Street art often gets a bad name, from property owners who decry it as a form of vandalism to police who use it as a convenient pretext to crack down on street crime.
"Anyone who glorifies graffiti needs to answer one question," wrote the Manhattan Institute's Heather Mac Donald in a 2014 New York Times op-ed titled "Graffiti Is Always Vandalism." "If your home were tagged during the night without your consent, would you welcome the new addition to your decor or would you immediately call a painter, if not the police?"

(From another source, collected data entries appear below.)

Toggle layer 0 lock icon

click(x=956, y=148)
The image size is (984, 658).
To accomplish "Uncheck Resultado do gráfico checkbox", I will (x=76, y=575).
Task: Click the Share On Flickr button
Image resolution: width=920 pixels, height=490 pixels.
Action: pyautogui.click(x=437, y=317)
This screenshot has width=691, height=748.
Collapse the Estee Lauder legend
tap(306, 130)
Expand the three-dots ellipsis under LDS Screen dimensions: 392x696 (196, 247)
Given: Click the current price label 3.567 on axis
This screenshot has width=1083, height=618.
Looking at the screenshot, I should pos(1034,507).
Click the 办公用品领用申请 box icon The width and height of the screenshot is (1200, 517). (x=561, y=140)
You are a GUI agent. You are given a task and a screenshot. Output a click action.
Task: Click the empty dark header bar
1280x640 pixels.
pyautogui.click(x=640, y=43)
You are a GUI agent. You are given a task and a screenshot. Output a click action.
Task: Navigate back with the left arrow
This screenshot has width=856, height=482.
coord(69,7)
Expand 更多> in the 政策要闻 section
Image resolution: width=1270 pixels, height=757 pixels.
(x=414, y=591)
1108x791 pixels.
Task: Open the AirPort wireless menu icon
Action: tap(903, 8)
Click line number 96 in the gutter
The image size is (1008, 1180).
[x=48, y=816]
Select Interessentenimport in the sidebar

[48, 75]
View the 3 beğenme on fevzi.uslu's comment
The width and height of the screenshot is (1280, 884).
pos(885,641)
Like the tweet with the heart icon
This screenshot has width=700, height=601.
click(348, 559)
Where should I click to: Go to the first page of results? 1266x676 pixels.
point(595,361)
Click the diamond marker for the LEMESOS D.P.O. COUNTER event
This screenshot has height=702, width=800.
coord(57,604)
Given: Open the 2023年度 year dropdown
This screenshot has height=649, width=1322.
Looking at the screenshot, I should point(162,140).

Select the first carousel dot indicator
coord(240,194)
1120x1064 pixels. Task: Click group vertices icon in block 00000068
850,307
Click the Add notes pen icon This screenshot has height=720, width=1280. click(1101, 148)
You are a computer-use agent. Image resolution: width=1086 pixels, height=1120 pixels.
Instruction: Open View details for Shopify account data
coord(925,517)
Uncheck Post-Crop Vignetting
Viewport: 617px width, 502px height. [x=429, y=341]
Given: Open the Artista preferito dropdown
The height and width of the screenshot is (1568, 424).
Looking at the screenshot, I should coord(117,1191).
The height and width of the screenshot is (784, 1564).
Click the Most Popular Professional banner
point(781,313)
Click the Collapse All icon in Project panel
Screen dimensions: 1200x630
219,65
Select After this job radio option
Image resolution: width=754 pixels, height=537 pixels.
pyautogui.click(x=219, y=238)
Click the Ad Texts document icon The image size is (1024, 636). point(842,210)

But graffiti isn't always senseless property damage. In fact, it can be an honest and beautiful source of social commentary. Here are 11 pieces of art from around the globe that some people would be thrilled to see popping up around their neighborhood.
1. Sao Paulo, Brazil
This famous painting by Paulo Ito criticizes the Brazilian government's $11 billion in 2014 World Cup spending, a number that Forbes reports was roughly equivalent to 61% of the country's entire education budget.
2. Nairobi, Kenya
This mural of President Barack Obama by Kenyan artist Bankslave was designed to welcome the president to the country during a recent trip. Dozens of such images lined the walls of streets to welcome the United States' first black president to the country.
3. Athens, Greece
Someone left this simple but effective message to Greece's creditors on the wall of a foreclosed home in Athens, Greece, earlier this year, likening the country's harsh experience with austerity to a prison sentence.
4. Sofia, Bulgaria
Images taken from 2011 to 2014 at Soviet Army monument in Sofia show the various ways in which unknown artists have painted the figures of Soviet military personnel to comment on the political turmoil that has hit the nation in recent years. In one, the artist chose to color the statues as figures from Western pop culture, including Superman, Captain America, Santa Claus and Ronald McDonald.
5. Washington, D.C.
Protesters decrying the death of unarmed black men Michael Brown and Eric Garner marched past a mural in Washington, D.C., which juxtaposes the highly recognizable profile of George Washington with black tape over his mouth to accuse the country of silence in the face of police brutality.
6. Werchter, Belgium
Valencia, Spain-based street artists PichiAvo decorated these shipping containers for the North West Walls Street Art Festival in Werchter, Belgium, in 2014, reports Street Art News. The finished installation mixed eye-popping graffiti imagery with classical images of Greek sculpture, stacked six rows high in the air.
7. Brisbane, Australia
This image, which has been circulating on Reddit for years, appears to be from Brisbane, Australia, and depicts Monopoly's Mr. Moneybags as a symbol of the global 1%. While the image appears to refer to financial equity, shareholders' profits or loss on an investment when expenses are factored in, it could also be interpreted as an attack on the idea of equity as equal — but only for the rich.
8. Nairobi, Kenya
Schoolchildren pass a wall at the Olympic School in the Kibera slum in Nairobi, Kenya, which has been repurposed to serve as a convenient mathematical resource for students.
9. Cairo, Egypt
A 2012 photo from the Cairo neighborhood of Zamalek reads "no harassment" in Arabic, intended as a response to Egypt's staggering rates of sexual harassment and violence. According to the Washington Post, polls show 99% of Egyptian women experience sexual harassment, with an additional 97% reporting experiencing some kind of unwanted lewd touching from a man.
10. Beijing, China
Colorful graffiti meets migrant workers in Beijing as they eat lunch during a break in one of the city's several art districts in a 2010 AP photo.
11. Berlin, Germany
This graffiti on the former Berlin Wall, photographed during Israeli military operations against Hamas in July 2014, asks that similar results will one day be achieved with the destruction of the wall separating Israel from the Palestinian-controlled Gaza Strip.
Graffiti it's a unique form of art — the medium is part of the point, and the point should be heard.